Let's take the REST example.  REST (representational state transfer) is a specification for clean use of HTTP semantics to support the design of fluent CRUD-based web services.  Jax-rs is a set of java APIs that support the development of REST web services.

Say our business problem is to create a web service API for the managing of documents.  Jax-rs can be used to create a "/documentCreate" service with a POST method for the purpose of creating documents.   It can be used to create a "/documentRetrieve" service with a GET method that allows you to retrieve a document.  However, as "representational state transfer" suggests, URL paths should represent resources, not actions, and HTTP methods should represent changes in the state of a given resource.
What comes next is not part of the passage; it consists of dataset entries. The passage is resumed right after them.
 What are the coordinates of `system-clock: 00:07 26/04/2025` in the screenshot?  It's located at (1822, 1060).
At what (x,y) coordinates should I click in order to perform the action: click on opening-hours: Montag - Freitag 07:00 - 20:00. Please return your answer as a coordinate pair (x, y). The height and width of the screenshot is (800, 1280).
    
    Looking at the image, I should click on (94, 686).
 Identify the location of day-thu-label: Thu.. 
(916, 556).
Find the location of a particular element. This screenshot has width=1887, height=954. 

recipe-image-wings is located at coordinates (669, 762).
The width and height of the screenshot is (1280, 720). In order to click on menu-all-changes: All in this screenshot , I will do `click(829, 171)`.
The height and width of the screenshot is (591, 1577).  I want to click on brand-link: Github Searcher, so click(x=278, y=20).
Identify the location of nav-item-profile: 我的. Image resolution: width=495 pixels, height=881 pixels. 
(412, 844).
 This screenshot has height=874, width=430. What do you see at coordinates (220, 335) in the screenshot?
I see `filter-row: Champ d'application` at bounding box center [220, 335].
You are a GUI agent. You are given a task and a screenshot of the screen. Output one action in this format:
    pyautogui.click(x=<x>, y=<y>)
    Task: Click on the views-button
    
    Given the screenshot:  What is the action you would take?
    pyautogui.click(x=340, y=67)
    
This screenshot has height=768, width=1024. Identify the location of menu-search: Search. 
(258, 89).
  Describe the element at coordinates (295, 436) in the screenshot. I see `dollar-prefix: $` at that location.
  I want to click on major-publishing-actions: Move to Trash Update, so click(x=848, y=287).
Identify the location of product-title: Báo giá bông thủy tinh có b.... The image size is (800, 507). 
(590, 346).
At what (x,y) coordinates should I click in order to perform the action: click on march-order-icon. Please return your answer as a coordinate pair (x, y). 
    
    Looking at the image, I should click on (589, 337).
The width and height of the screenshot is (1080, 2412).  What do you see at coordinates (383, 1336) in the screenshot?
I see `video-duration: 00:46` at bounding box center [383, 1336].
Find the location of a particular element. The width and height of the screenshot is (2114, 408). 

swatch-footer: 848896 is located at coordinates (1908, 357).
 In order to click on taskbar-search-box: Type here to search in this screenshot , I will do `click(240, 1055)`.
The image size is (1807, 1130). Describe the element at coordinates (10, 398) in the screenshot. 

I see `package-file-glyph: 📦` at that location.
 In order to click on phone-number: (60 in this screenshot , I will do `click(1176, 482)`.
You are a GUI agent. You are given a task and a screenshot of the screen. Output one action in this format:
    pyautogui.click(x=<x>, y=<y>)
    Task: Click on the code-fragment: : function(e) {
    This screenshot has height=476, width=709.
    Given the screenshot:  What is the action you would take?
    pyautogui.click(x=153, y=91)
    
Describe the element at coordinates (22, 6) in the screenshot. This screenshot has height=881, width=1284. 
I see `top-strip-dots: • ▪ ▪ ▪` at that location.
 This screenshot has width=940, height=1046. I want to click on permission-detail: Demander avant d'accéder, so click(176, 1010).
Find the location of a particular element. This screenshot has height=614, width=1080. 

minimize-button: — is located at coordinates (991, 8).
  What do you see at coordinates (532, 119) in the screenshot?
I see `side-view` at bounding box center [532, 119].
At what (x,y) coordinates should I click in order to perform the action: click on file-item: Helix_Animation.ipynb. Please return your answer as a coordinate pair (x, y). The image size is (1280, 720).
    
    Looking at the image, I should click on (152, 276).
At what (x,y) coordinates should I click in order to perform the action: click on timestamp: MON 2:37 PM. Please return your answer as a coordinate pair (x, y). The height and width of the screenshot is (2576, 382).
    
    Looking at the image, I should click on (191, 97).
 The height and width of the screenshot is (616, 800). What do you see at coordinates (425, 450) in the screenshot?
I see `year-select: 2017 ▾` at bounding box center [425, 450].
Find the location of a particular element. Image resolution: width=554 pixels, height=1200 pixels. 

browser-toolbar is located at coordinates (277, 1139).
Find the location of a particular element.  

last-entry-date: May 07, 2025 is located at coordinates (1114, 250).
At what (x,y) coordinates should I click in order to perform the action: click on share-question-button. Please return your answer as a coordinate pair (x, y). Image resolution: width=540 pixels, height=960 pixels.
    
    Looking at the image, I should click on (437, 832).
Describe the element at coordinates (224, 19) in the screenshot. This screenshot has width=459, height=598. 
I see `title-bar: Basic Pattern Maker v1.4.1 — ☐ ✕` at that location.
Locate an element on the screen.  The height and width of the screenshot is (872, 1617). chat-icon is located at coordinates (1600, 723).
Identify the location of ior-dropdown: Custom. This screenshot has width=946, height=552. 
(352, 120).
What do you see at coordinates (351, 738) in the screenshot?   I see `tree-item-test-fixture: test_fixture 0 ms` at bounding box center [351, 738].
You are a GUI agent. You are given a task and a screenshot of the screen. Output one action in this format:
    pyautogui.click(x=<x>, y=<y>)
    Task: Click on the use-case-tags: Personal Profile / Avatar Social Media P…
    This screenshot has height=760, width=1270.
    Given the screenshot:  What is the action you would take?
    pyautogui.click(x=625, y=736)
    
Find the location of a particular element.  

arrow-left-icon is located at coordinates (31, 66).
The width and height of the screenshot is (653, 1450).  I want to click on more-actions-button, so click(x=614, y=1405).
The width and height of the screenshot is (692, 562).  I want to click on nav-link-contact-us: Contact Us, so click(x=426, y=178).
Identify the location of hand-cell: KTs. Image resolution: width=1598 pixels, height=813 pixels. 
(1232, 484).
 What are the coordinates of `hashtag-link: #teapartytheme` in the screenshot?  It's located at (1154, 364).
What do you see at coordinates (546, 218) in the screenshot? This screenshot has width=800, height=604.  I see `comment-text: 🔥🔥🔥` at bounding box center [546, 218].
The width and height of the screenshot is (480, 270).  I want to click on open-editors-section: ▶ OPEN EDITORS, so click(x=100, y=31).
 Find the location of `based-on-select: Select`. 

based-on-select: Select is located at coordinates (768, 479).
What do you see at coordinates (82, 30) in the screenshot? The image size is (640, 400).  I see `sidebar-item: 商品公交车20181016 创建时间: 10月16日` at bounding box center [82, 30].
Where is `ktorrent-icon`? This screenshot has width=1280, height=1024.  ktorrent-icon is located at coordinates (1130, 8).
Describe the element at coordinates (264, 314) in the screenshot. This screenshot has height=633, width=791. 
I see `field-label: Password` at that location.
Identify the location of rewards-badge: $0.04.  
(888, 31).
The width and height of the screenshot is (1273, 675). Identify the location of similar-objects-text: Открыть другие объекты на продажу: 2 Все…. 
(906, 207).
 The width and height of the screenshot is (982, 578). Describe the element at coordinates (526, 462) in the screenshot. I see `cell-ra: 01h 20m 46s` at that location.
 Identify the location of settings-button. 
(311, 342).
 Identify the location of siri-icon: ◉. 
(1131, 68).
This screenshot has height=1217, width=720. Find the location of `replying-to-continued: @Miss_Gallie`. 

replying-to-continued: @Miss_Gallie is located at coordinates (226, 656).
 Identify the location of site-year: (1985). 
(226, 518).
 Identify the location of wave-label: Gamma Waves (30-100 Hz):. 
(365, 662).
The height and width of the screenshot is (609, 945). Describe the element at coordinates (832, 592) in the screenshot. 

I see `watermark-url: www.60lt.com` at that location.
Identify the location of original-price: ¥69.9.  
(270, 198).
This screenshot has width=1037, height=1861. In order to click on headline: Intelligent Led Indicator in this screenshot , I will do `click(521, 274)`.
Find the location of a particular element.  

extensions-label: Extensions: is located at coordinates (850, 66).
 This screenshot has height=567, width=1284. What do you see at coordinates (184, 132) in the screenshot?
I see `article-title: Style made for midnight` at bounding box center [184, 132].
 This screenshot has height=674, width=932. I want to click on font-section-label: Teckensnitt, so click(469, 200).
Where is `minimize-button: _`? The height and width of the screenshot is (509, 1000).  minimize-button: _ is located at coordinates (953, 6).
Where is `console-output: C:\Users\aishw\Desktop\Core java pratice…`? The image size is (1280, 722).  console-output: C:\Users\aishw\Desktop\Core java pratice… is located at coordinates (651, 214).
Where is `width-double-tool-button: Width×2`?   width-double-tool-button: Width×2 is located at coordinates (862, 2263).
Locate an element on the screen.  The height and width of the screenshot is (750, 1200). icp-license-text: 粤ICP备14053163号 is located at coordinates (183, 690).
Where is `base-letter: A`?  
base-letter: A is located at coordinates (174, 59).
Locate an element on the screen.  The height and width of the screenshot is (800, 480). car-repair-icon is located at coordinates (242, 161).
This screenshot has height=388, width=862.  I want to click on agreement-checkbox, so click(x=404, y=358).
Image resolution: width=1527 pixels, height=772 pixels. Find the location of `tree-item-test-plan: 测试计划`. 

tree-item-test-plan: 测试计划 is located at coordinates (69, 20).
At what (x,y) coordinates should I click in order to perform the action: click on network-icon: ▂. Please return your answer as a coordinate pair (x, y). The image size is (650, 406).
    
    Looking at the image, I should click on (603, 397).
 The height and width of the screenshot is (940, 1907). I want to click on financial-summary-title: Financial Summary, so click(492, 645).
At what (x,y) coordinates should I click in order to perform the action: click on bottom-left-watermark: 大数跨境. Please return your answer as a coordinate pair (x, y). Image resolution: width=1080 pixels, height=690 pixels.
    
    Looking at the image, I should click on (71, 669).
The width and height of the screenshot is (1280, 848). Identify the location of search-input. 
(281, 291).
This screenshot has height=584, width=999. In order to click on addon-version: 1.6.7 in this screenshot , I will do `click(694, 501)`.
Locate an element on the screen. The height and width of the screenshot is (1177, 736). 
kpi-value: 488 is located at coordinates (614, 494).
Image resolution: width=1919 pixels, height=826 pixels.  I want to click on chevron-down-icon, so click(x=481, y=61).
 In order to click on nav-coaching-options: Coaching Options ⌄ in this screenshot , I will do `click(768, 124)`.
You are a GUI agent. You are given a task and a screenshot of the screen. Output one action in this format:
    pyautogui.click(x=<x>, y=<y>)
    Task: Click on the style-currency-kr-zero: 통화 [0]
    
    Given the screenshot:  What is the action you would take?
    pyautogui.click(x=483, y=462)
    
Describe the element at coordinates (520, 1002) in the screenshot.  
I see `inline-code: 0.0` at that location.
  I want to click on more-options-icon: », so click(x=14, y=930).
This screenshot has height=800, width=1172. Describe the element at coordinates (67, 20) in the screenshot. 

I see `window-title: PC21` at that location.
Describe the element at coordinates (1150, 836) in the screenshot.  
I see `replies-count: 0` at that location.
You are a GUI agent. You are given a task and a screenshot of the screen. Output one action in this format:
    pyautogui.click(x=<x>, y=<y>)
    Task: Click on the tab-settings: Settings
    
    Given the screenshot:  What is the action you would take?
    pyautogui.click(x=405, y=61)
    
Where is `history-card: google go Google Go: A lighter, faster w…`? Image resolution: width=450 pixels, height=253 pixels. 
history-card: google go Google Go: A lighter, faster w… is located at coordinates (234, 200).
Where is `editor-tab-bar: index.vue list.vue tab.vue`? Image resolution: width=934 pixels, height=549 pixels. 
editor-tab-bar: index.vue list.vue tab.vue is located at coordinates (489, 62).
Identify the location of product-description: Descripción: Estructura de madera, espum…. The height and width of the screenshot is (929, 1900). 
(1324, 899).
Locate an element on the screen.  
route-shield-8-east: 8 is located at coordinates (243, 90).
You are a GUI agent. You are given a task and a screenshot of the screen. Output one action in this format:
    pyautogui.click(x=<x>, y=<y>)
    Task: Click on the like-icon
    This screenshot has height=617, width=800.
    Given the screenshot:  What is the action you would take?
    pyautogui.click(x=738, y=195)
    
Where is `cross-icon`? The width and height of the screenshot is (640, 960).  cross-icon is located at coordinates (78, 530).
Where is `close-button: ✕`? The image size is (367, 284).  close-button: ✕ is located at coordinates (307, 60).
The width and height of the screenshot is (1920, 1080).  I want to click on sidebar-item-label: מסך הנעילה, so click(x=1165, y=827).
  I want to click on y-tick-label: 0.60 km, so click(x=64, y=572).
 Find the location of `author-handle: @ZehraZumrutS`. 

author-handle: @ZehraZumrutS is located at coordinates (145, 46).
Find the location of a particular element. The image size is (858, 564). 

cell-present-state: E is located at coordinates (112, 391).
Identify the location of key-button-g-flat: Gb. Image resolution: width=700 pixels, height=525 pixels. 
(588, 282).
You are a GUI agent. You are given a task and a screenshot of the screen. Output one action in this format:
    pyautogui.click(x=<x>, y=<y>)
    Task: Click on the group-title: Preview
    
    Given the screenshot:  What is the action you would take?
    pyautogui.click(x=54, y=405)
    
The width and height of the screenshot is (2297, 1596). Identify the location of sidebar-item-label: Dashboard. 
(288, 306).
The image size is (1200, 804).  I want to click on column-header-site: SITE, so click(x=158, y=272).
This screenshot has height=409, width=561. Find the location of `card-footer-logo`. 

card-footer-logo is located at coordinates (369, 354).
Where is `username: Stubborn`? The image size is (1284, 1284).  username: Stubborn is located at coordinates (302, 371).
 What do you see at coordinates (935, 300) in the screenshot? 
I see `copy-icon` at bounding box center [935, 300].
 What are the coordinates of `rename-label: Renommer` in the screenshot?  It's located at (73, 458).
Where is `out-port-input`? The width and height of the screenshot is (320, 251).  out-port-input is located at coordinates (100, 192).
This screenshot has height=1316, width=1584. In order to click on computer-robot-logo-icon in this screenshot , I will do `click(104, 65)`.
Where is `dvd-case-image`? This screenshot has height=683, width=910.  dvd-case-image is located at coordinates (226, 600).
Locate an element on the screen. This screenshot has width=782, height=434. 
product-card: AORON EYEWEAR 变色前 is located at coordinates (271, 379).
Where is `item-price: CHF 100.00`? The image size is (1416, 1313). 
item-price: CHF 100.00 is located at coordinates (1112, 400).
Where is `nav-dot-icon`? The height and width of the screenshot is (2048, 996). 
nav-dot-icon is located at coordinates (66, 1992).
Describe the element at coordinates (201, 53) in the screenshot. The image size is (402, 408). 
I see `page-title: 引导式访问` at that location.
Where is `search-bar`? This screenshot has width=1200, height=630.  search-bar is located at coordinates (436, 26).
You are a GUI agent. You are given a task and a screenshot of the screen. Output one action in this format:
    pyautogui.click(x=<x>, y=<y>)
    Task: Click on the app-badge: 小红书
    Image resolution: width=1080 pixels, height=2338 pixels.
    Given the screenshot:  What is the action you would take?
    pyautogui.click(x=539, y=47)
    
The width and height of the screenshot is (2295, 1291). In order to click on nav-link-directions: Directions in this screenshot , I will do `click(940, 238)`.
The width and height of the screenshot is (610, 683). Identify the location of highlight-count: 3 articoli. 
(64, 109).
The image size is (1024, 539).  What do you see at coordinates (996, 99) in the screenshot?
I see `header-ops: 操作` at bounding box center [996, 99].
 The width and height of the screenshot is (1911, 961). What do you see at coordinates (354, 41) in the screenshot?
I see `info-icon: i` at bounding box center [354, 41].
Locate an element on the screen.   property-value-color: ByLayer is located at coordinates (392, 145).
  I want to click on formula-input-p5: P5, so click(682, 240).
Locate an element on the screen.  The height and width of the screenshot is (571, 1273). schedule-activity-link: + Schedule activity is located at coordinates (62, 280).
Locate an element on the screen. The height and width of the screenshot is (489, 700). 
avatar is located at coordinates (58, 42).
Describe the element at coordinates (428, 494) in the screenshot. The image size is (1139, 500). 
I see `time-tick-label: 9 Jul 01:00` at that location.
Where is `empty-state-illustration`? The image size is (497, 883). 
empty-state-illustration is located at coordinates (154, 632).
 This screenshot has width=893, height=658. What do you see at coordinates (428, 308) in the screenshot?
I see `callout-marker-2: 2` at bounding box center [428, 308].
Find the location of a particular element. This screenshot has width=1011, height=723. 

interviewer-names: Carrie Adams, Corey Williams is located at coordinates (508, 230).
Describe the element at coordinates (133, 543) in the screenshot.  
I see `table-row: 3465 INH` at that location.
The above is clearly not a RESTful approach, the RESTful approach being to create a single "/document" resource with the appropriate POST and GET methods.  Jax-rs facilitates the creation of RESTful interfaces, but it cannot mandate that it is used correctly.  As a result, it is time and again used to create semantically unsound, noisy looking web services with the label of "REST" slapped onto them.

And on that note, I return to my point.  The attitude of "using the tool means I'm following the paradigm" is plain and simply damaging and un-conducive to writing good software.  But let's give this attitude a bit of merit.  I think it stems from the urge to get things done, a pragmatic mindset perhaps.  My take on a solution to this is to encourage a healthy balance between pragmatic and academic thinking.  Don't just get things done, hit the books regularly too.

So in summary, using Cucumber doesn't mean you're BDDing; using jax-rs doesn't mean you're following REST; using Java doesn't mean you're doing OO and so on and so forth.  Using the tool does not equate to following the paradigm, so learn the paradigm before you start using the tools.  Hit the books, develop an opinion on any given paradigm, then get to using the appropriate tooling!